Current published reports suggest that investigators are most focused on 2008, a period of time when it is thought that banks manipulated LIBOR downward to hide funding problems. The press almost makes it seem like understating LIBOR is a kind of victimless crime -- after all, if banks reduced LIBOR that means consumers and businesses benefited because they paid less in interest than they would have paid if LIBOR had been honestly reported.

However, there are two sides to every transaction and if someone got an unanticipated benefit from a rigged LIBOR rate, then someone else took it on the chin and was unfairly short changed. An artificially low LIBOR rate would have hurt lenders, investors and savers. Victims include retirees and other individuals who invested their cash savings in mutual funds that purchased LIBOR indexed instruments would have been hard hit by the alleged downward LIBOR manipulation.
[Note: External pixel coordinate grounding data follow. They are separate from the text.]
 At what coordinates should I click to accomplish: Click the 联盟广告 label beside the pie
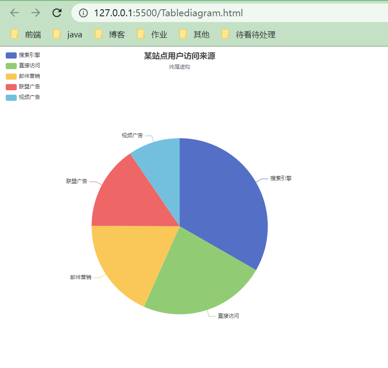point(77,181)
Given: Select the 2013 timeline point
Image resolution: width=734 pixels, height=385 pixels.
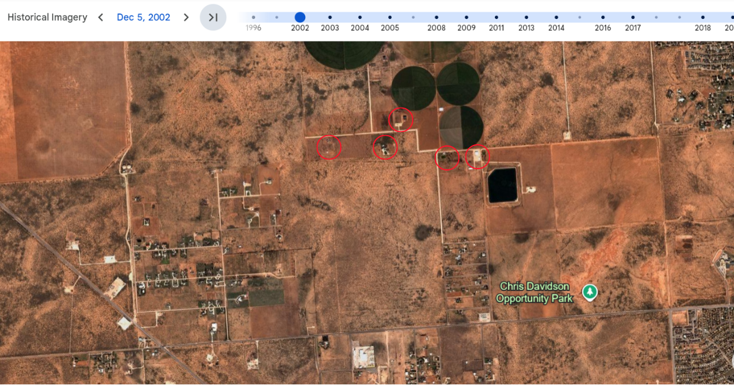Looking at the screenshot, I should 526,17.
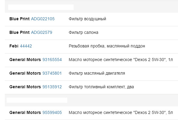Image resolution: width=178 pixels, height=120 pixels.
Task: Open General Motors part 93165554
Action: [x=52, y=60]
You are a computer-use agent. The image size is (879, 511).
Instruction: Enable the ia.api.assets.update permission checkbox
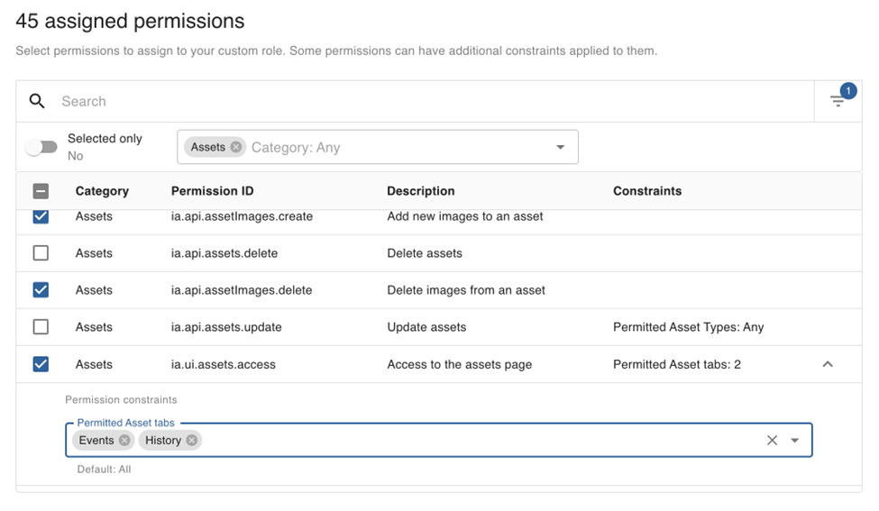[x=41, y=327]
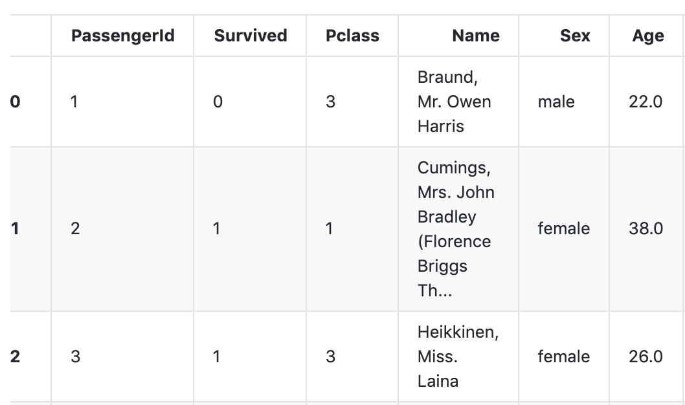This screenshot has height=405, width=685.
Task: Click PassengerId value 2
Action: tap(75, 228)
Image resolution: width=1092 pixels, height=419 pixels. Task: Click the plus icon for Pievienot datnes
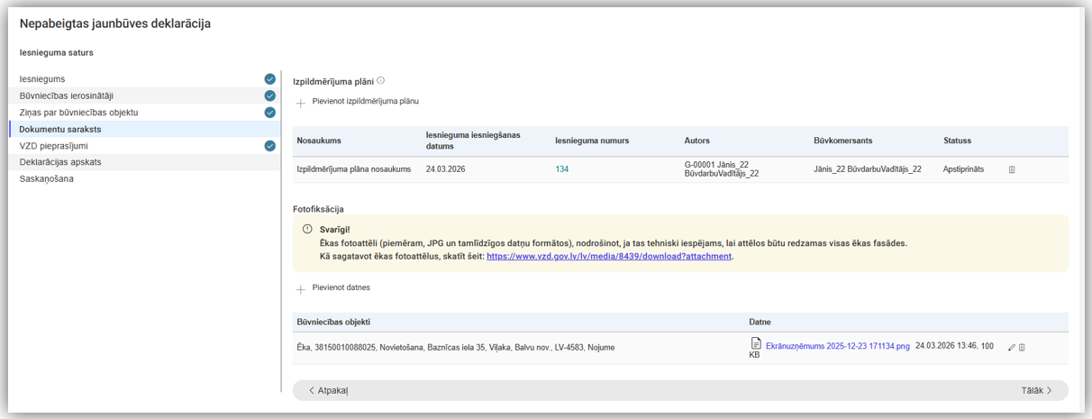[301, 288]
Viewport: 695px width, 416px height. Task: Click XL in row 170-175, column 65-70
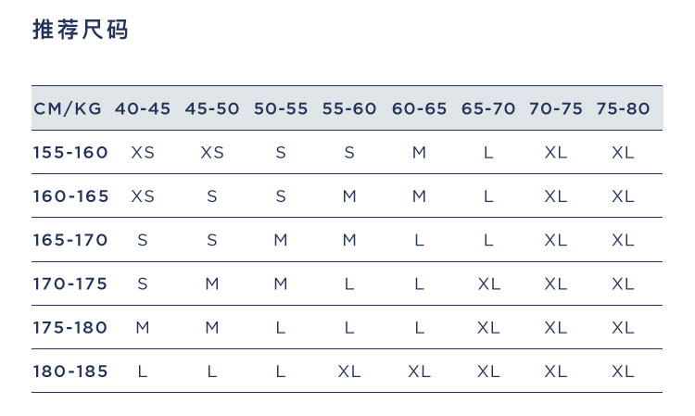(488, 284)
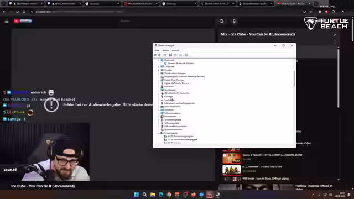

I have a lot of trouble with the idea that LIBOR was only manipulated downward. After all, how hard would it have been for LIBOR setting banks to push LIBOR up a little to juice their loan portfolio earnings. On $350 trillion of debt, every fraction of a percentage point of upwardly manipulated LIBOR is meaningful. Overcharging consumers, only a little bit, adds up quickly when it includes all consumers.

This is yet another "moment of truth" for the Administration and Congress. Are banks subject to the same anti-trust and price fixing laws as other companies? And, if so, what should the penalties be for forming an illegal cartel that engages in price fixing?

I already know the answer to the question. The law should apply equally to all companies and in all industries. The penalties should be the same if it is a bank that illegally fixes prices or a manufacturer that colludes with its competitors.

I think that anti-trust and price fixing laws are there to protect the integrity of the economy -- they are there to protect the interests of the many from being abused by the interests of a very few.

I know that the LIBOR scandal is esoteric and hard for most people to understand. But, what is easy to understand is the idea that banks that beg for free markets can't then use their market power to form an offshore cartel designed to undercut the integrity of the very markets that they want free.